Article Overview
Deploying Flink in YARN mode requires completing a series of environment configuration and cluster management operations. First, configure environment variables on each node including HADOOP_CONF_DIR, YARN_CONF_DIR and HADOOP_CLASSPATH, and add Hadoop and Flink paths to profile. Then modify yarn-site.xml to specify ResourceManager address and disable virtual memory and physical memory checks to avoid resource limit issues. Each node in the cluster (h121, h122, h123) needs consistent configuration, which can be synchronized using rsync.

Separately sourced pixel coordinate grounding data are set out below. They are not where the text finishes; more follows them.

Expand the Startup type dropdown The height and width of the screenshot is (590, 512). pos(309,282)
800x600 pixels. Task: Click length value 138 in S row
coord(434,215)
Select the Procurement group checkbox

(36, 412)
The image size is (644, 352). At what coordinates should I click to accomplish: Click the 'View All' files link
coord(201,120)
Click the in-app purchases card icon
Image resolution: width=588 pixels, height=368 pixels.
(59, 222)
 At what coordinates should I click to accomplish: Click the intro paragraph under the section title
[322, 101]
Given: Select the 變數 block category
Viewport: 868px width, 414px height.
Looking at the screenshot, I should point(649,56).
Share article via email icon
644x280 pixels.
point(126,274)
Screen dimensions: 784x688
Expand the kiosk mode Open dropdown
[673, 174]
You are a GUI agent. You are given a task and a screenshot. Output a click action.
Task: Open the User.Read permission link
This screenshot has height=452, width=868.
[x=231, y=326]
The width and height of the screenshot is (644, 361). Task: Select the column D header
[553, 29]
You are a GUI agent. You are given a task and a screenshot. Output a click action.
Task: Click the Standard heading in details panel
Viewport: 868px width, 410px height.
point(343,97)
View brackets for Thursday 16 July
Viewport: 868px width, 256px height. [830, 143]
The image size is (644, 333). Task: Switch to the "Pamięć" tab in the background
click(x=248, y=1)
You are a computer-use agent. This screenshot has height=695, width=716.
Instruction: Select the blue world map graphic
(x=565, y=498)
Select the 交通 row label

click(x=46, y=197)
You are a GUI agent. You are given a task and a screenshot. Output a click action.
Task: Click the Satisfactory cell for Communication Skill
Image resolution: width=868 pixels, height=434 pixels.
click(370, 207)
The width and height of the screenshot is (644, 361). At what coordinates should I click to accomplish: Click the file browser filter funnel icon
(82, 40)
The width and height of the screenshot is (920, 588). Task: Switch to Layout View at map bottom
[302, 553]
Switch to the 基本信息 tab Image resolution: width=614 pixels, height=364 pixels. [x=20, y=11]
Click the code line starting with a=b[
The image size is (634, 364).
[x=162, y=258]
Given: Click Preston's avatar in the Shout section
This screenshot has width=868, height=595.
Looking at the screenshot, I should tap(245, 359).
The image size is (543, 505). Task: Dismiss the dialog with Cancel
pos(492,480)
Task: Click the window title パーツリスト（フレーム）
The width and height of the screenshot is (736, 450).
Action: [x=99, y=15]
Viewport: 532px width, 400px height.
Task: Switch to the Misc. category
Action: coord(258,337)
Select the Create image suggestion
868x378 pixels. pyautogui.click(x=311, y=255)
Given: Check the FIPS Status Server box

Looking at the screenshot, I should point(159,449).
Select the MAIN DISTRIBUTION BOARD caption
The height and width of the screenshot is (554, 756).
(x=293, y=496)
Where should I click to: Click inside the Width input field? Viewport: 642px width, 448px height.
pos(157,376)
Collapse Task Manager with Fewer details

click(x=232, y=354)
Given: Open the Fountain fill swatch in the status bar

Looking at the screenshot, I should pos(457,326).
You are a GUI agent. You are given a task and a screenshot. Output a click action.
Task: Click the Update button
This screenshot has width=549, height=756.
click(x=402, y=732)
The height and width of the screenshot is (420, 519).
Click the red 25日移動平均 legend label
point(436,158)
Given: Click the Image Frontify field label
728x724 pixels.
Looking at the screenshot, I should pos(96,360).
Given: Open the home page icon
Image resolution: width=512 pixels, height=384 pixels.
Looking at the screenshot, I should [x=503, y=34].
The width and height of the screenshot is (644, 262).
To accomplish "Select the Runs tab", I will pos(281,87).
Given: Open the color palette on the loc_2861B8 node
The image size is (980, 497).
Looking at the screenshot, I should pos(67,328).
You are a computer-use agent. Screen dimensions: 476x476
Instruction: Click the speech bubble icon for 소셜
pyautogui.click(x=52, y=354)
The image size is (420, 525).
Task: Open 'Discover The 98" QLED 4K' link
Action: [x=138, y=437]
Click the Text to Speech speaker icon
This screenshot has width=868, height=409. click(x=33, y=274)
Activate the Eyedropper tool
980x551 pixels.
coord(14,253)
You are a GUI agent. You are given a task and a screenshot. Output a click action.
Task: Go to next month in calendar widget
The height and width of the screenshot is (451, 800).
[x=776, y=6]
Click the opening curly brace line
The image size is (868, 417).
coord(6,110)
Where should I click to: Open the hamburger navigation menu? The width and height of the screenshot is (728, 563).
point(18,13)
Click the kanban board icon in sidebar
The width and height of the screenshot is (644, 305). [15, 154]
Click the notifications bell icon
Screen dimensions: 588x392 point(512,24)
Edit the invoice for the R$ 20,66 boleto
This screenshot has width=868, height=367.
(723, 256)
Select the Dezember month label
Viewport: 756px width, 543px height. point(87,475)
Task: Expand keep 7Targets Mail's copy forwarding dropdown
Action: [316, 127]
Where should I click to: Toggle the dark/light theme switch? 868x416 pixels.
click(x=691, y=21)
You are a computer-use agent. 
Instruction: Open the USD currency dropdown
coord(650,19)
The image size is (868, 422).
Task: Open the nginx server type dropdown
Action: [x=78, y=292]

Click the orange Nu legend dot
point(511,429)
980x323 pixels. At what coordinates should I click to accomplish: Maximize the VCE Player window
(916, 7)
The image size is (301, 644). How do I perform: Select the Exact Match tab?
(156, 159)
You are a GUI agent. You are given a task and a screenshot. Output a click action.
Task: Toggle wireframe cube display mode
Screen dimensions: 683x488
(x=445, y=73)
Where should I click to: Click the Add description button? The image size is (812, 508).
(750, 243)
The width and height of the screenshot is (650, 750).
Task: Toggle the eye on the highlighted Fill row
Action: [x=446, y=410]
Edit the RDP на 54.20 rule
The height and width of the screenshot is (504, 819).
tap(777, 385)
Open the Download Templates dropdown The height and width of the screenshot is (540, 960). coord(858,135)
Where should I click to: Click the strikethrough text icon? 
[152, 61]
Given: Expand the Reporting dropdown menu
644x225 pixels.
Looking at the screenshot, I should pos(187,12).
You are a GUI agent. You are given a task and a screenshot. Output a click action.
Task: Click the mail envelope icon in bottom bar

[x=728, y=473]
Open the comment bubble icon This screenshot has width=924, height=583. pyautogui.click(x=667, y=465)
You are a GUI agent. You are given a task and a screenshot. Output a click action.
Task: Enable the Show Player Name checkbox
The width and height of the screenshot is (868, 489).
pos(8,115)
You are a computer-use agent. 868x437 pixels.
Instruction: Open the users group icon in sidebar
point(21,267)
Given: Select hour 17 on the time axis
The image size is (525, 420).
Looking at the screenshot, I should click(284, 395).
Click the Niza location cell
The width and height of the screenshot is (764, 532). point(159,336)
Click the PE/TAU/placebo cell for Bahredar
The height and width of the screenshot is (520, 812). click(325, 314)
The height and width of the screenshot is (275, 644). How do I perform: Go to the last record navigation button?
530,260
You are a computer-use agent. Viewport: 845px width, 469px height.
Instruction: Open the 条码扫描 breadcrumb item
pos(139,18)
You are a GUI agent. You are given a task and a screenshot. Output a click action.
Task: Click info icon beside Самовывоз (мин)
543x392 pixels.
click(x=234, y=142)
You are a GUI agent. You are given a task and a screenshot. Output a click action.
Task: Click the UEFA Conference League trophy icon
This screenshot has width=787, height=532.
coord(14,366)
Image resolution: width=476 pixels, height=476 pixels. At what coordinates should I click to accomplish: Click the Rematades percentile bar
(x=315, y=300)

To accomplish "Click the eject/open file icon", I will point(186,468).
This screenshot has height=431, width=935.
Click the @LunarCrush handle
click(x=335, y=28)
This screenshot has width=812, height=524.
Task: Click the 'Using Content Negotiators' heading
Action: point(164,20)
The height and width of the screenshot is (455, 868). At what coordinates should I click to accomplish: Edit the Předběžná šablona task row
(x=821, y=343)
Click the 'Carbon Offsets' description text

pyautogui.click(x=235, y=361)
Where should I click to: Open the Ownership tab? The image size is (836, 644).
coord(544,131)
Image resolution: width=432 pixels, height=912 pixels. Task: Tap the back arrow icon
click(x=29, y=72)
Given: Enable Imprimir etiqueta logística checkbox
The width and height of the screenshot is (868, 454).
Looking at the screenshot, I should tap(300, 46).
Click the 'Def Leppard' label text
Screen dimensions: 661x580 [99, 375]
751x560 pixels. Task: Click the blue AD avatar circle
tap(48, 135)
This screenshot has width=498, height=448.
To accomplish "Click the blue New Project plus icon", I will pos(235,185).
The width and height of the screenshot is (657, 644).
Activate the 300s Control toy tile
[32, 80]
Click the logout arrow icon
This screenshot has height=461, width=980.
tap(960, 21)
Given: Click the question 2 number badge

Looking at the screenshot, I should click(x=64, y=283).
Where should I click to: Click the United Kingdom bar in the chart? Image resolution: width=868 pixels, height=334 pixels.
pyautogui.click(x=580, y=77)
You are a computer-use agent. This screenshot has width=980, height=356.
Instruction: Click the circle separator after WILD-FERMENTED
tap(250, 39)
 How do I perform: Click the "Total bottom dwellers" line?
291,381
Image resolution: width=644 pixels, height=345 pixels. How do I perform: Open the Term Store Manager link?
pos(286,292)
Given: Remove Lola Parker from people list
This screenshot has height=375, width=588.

1. Environment Variable Configuration
vim /etc/profile
export HADOOP_CONF_DIR=$HADOOP_HOME/etc/hadoop
export YARN_CONF_DIR=$HADOOP_HOME/etc/hadoop
export HADOOP_CLASSPATH=`hadoop classpath`
Exit and save, then refresh environment variables.
2. yarn-site.xml Configuration
cd /opt/servers/hadoop-2.9.2/etc/hadoop
vim yarn-site.xml
Add the following configuration:
<!-- YARN Flink Related -->
<property>
<name>yarn.nodemanager.pmem-check-enabled</name>
<value>false</value>
</property>
<property>
<name>yarn.nodemanager.vmem-check-enabled</name>
<value>false</value>
</property>
<property>
<name>yarn.resourcemanager.address</name>
<value>h123.wzk.icu:8032</value>
</property>
<property>
<name>yarn.resourcemanager.scheduler.address</name>
<value>h123.wzk.icu:8030</value>
</property>
<property>
<name>yarn.resourcemanager.resource-tracker.address</name>
<value>h123.wzk.icu:8031</value>
</property>
3. Sync Configuration
Configure the same content on h121, h122, h123 three machines, can be synchronized using rsync.
4. Service Stop Process
Stop Hadoop cluster:
cd /opt/servers/hadoop-2.9.2/sbin
stop-all.sh
Stop YARN cluster (execute on h123 node):
start-yarn.sh
Stop Flink (execute on h121 node):
./stop-cluster.sh
5. Service Start Process
Start Hadoop cluster:
start-all.sh
Start YARN cluster (execute on h123 node):
start-yarn.sh
6. Apply for Resources
View help:
cd /opt/servers/flink-1.11.1/bin/
./yarn-session.sh -h
Apply for resources command:
./yarn-session.sh -n 2 -tm 800 -s 1 -d
Parameter description:
-n: Apply for 2 containers (TaskManager count)-s: Number of Slots per TaskManager-tm: Memory size per TaskManager-d: Run in background
Submit Flink job:
./flink run -m yarn-cluster -yn 2 -yjm 1024 -ytm 1024 /opt/wzk/WordCount.jar
Parameter description:
-m: JobManager address-yn: Number of TaskManagers-yjm: JobManager memory-ytm: TaskManager memory
Stop yarn-cluster:
yarn application -kill application_xxxxxxxxx
7. yarn-session Mode Description
Using yarn-session starts two necessary services: JobManager and TaskManager. Clients submit jobs through Flink run. yarn-session keeps running and continuously receives jobs submitted by clients. Flink clusters created this way will occupy resources exclusively. If there are many small jobs with short working hours, this method is suitable to reduce resource creation time.